Inilah yang menyebabkan saya berkesimpulan bahwa sistem UN sama sekali tidak sesuai dengan kurikulum KTSP. Jika memang sesuai aturannya, pemerintah merupakan salah satu pihak yang menilai kelulusan siswa, janganlah memakai sistem UN, gantilah dengan sistem lain yang lebih sesuai dengan sifat kurikulum KTSP, atau gantilah sistem kurikulum KTSP sehingga lebih sesuai dengan sistem UN. Kurikulum KTSP dan sistem UN yang dipakai ini menyebabkan rusaknya sistem pendidikan, munculnya berbagai kecurangan yang merusak siswa dan guru itu sendiri, dan bagaimana jadinya siswa yang belum berkompeten tetapi diatur sedemikian rupa supaya lulus dengan nilai yang jauh di atas kompetensinya? Tentu hasilnya akan sangat menyedihkan ke depannya. Indonesia sedang mempersiapkan satu generasi pemimpin masa yang akan datang yang tidak memiliki integritas dan karakter.

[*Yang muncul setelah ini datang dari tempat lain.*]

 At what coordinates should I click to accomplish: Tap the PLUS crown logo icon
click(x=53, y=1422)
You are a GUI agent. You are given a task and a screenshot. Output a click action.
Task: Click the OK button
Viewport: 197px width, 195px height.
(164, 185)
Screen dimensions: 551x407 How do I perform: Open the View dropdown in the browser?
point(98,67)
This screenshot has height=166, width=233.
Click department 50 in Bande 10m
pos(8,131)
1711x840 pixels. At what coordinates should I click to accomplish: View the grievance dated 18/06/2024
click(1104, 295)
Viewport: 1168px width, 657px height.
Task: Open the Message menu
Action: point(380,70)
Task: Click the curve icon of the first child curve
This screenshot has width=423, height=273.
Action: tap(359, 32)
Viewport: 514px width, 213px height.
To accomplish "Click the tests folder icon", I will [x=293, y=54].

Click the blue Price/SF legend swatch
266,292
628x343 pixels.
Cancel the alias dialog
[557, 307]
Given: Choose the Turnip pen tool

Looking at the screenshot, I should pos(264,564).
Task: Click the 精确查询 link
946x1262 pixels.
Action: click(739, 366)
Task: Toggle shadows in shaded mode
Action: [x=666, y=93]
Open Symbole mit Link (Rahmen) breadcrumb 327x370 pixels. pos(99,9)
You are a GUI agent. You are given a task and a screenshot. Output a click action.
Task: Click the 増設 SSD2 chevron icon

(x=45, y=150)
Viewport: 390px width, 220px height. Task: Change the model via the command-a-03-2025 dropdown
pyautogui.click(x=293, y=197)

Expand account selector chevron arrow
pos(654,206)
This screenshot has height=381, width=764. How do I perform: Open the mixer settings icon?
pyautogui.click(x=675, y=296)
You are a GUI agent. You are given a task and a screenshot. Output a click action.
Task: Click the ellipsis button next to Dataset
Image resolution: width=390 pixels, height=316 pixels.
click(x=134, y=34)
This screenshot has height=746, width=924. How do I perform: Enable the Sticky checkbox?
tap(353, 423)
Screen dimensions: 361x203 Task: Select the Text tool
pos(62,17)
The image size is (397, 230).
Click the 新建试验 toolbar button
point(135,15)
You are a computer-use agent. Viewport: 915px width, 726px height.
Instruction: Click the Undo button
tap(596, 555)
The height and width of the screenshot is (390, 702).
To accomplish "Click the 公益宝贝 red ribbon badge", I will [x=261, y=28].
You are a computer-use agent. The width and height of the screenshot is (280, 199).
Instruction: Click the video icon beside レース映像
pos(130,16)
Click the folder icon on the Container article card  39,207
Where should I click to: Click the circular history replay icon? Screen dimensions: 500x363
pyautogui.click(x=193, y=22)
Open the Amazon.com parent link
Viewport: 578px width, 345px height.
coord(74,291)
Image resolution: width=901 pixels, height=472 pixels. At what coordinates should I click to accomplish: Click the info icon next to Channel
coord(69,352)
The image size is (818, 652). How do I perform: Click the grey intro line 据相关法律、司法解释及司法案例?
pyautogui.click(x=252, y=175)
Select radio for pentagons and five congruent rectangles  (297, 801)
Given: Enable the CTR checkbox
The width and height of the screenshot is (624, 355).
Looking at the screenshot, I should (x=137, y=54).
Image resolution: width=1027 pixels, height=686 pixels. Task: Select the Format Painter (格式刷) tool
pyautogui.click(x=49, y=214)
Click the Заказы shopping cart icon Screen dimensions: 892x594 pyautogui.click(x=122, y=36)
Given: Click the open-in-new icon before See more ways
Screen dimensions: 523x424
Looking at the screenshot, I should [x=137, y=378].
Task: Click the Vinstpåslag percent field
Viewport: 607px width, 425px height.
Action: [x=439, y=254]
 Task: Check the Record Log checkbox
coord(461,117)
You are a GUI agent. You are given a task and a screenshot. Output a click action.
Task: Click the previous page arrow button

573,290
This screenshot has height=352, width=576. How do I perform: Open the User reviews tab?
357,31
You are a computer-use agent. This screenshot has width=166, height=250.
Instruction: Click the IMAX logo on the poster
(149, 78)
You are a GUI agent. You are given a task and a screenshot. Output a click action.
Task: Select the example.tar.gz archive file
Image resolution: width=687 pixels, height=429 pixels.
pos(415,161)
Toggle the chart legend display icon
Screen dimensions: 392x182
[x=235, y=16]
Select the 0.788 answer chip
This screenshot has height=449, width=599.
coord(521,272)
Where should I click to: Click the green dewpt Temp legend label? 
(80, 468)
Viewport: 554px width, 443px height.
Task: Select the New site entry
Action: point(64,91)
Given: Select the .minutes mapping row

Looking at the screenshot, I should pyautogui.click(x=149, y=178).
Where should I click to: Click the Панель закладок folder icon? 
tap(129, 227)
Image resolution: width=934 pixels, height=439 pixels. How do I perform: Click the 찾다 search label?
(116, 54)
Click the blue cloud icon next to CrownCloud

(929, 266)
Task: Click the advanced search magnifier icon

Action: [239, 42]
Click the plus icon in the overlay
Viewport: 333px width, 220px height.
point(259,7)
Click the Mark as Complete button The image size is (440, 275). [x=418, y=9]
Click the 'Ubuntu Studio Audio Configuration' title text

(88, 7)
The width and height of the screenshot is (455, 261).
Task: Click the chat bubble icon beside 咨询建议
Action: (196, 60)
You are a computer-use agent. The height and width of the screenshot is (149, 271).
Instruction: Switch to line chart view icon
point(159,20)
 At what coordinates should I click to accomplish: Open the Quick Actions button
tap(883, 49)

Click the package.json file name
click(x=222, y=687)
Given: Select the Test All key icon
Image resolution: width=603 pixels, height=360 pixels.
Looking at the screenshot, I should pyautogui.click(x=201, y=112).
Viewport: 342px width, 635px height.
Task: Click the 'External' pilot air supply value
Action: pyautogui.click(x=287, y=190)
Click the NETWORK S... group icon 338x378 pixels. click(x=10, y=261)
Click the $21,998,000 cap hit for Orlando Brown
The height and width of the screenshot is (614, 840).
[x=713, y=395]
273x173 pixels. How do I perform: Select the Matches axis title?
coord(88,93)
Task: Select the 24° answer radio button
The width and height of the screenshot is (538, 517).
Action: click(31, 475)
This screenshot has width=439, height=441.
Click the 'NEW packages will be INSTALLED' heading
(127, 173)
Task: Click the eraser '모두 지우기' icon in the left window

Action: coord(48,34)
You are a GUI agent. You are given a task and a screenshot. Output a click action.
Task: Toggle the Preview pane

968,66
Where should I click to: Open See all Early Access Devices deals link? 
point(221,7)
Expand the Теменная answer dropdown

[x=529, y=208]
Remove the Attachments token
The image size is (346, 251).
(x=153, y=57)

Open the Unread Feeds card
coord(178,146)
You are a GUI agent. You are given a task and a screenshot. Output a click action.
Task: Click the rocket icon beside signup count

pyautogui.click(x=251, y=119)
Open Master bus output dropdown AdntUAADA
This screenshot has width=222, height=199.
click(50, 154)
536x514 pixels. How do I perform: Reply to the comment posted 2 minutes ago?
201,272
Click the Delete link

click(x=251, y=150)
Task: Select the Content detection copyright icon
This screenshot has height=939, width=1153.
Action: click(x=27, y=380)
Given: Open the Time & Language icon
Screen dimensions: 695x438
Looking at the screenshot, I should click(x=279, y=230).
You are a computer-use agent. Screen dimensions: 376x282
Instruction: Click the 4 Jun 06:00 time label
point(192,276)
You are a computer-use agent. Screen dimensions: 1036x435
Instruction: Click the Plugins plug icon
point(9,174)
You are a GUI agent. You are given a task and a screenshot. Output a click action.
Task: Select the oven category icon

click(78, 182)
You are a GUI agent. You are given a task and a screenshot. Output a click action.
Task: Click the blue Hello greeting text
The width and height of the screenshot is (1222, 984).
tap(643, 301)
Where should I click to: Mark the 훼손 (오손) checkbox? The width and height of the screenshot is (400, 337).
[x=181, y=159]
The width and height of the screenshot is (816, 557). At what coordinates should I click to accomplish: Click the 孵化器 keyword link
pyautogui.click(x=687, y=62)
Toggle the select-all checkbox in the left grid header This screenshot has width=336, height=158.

Betapa menyedihkan jika negara ini rusak karena anak mudanya sebagai calon pemimpin masa depan disiapkan dalam kondisi yang rusak.

Beranikah sekolah tidak meluluskan siswanya yang memang belum berkompeten?

Beranikah pemerintah mengganti sistem UN atau mengganti kurikulum KTSP sehingga lebih sesuai satu sama lain?

Keberanian ini akan mengubah wajah bangsa ini di masa depan.

Perubahan memang selalu menyakitkan, tetapi tanpa perubahan masa kini maka masa depan tidak akan pernah berubah.